Культура — антитеза жизни — возникает из стремления к самовыражению коллективной души народа. Родившись на фоне определенного ландшафта, “душа культуры” выбирает свой “первосимвол”, из которого, как из эмбриона, формируются затем все ее органы и ткани. Она стремится выразить себя в архитектурных, художественных, языковых, политических, философских формах [2].
В духе неподражаемой поэтической прозы, Шпенглер описывает рождение, становление и умирание культуры: «В гнездах определенных ландшафтов на берегу Средиземного моря, в долине Нила, в просторах Азии, на среднеевропейских равнинах рождаются души великих культур. Родившись, каждая из них восходит к своей весне и своему лету, спускается к своей осени и умирает своею зимой. Этому роковому кругу жизни внешней соответствует столь же роковой круг внутренней жизни духа. Душа каждой эпохи неизбежно совершает свой круг от жизни к смерти, от культуры к цивилизации».

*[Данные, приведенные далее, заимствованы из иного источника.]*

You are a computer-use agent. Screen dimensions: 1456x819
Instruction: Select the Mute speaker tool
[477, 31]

Дав общую характеристику Шпенглера как мыслителя, рассмотрим два диаметрально противоположные типа духовного миросозерцания.
С этой целью выберем две наиболее завершенные работы Шпенглера; портрет аполлинической души Греции и души западно-европейской культуры, по Шпенглеру фаустовской души.

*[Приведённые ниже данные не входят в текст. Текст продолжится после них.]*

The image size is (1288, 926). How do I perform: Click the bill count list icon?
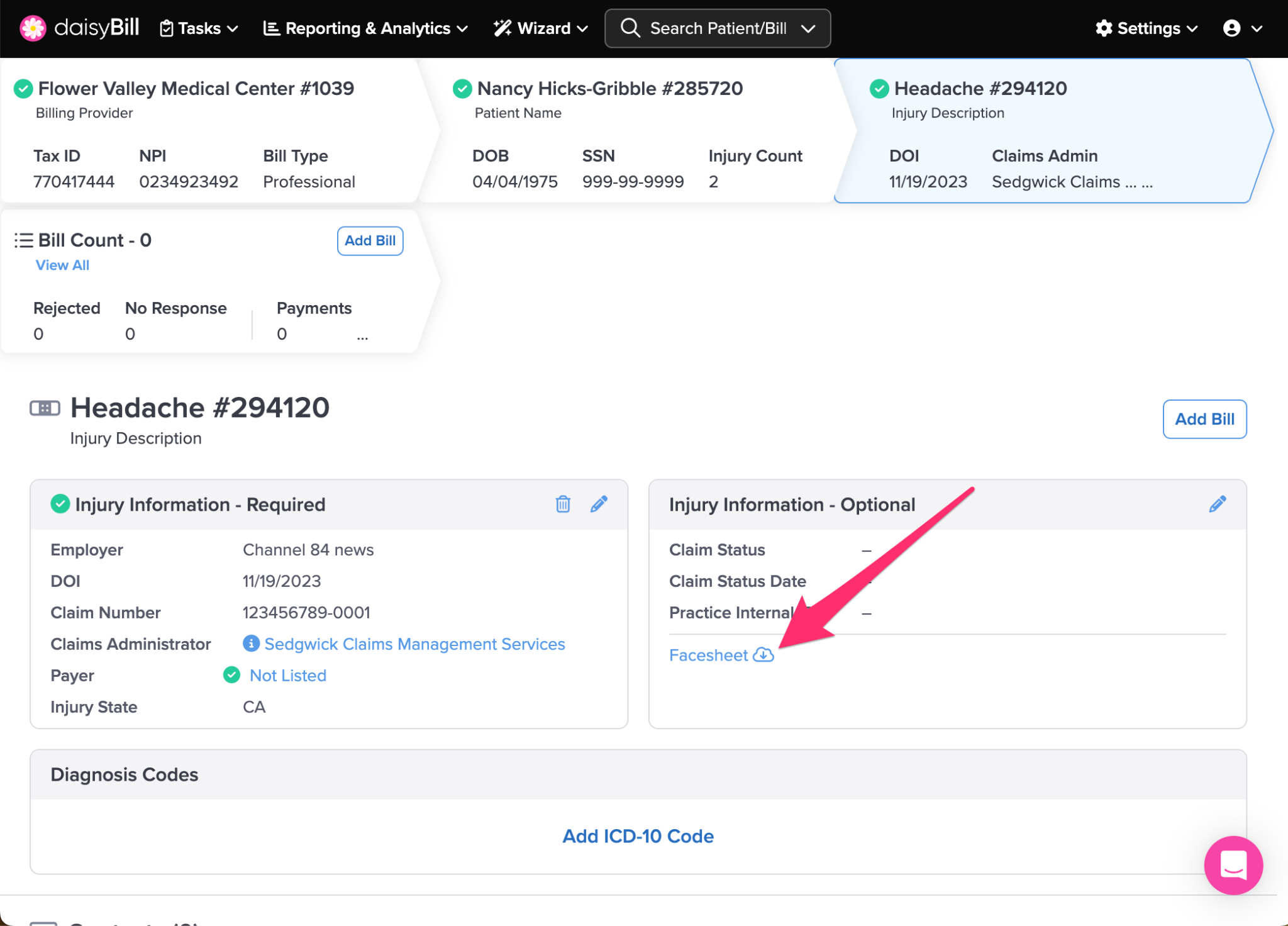point(24,240)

Итак, пафос дали, пафос бесконечности, по Шпенглеру, абсолютно чужд аполлинической душе, потому античная математика никогда не могла бы принять концепции иррационального числа.
В Афинах Перикла было запрещено распространять астрономические теории.
Ни один из греческих философов не имел собственных мыслей о звездных мирах. Египетская, Вавилонская, Арабская культуры постоянно мучились над разрешением астрономических вопросов. Античный же человек все время жил без единого взора в бесконечное пространство, всецело сосредоточенный на своем Евклидовском бытии.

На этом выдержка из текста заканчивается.